再装填したのではない。水の中で身を潜め、最大限に力を発揮する瞬間を狙っていたのだ。
ヴァンの炎は、シェリルの水に覆われたはず。
だというのに、なぜこのようなことが実現したのか。
答えは至極簡単。
ヴァンの力を残しつつ、水の属性が付与したのだ。
先ほど砕いた水球は、あくまでも炎を包むように。
ラルグの炎は、消した瞬間に再装填できることが予想された。
だからこそ、鎮火して暇を与えることなく最大限の一撃を放つ必要があった。
そのための一手だ。
──しかし。
シェリルの魔法は、本当に不思議だ。
通常、魔法と魔法が干渉することはないはず。
だが、ゼロと対峙したときもそうだ。相反するはずの属性が、彼女の魔法と交わることで強大な力となったのだ。

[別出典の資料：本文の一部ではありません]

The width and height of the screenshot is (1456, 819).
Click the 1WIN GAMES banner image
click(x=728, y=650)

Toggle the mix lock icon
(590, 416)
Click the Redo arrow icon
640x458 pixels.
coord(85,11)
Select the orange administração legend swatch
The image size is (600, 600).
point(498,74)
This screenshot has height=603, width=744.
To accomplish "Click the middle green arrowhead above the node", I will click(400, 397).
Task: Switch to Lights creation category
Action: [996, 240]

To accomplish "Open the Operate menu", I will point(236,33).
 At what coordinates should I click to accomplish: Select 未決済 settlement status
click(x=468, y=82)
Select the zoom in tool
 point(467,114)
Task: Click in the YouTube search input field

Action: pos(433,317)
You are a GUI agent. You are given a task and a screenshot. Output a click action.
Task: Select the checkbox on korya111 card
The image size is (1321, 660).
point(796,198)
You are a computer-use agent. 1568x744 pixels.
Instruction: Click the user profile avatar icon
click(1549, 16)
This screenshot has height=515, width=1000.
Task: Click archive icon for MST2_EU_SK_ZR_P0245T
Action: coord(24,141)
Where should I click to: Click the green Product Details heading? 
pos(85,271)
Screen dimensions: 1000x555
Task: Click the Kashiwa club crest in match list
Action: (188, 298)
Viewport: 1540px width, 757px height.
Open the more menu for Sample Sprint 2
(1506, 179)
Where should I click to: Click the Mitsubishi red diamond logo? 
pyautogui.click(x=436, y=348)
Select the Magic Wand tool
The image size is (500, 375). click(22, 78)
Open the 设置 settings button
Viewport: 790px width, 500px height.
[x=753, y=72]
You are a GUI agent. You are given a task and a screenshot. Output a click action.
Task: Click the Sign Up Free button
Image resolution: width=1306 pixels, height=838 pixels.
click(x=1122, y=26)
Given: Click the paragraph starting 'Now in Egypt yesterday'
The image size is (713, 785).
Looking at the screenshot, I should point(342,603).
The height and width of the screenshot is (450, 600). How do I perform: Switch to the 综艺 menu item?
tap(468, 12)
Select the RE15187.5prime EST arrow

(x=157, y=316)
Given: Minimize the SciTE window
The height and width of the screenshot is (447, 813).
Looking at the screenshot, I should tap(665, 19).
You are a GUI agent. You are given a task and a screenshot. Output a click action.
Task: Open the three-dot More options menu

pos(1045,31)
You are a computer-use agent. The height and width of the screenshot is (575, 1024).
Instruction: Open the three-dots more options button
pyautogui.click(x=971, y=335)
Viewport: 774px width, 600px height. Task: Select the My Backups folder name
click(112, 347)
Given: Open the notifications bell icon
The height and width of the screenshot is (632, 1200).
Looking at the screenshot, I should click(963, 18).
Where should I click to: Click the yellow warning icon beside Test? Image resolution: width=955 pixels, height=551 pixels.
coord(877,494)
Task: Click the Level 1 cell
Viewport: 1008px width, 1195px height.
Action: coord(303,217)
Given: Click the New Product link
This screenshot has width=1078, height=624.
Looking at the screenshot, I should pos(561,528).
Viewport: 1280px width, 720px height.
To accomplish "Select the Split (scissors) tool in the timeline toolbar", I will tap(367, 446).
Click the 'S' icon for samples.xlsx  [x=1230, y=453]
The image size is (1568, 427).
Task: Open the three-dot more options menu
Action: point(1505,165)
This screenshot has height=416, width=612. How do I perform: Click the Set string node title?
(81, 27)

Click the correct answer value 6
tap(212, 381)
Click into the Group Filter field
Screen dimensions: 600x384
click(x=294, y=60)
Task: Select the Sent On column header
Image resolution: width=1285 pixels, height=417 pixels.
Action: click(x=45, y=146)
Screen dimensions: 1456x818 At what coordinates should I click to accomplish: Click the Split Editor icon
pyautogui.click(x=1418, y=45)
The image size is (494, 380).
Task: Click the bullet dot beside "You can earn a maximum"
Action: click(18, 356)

シェリルの魔法は、一の魔法を二倍にも三倍にも伸ばす力を秘めている。
「う、おおおおおおおお!!
ヴァンが吼えた。
ラルグの肩に大剣を振り下ろし、落下の勢いをそのまま急降下してゆく。
ラファーガの加速が加わり、おそらくヴァンでさえも無傷ではいられないだろう。
爆炎とともに、紅蓮の線が地面へと衝突した。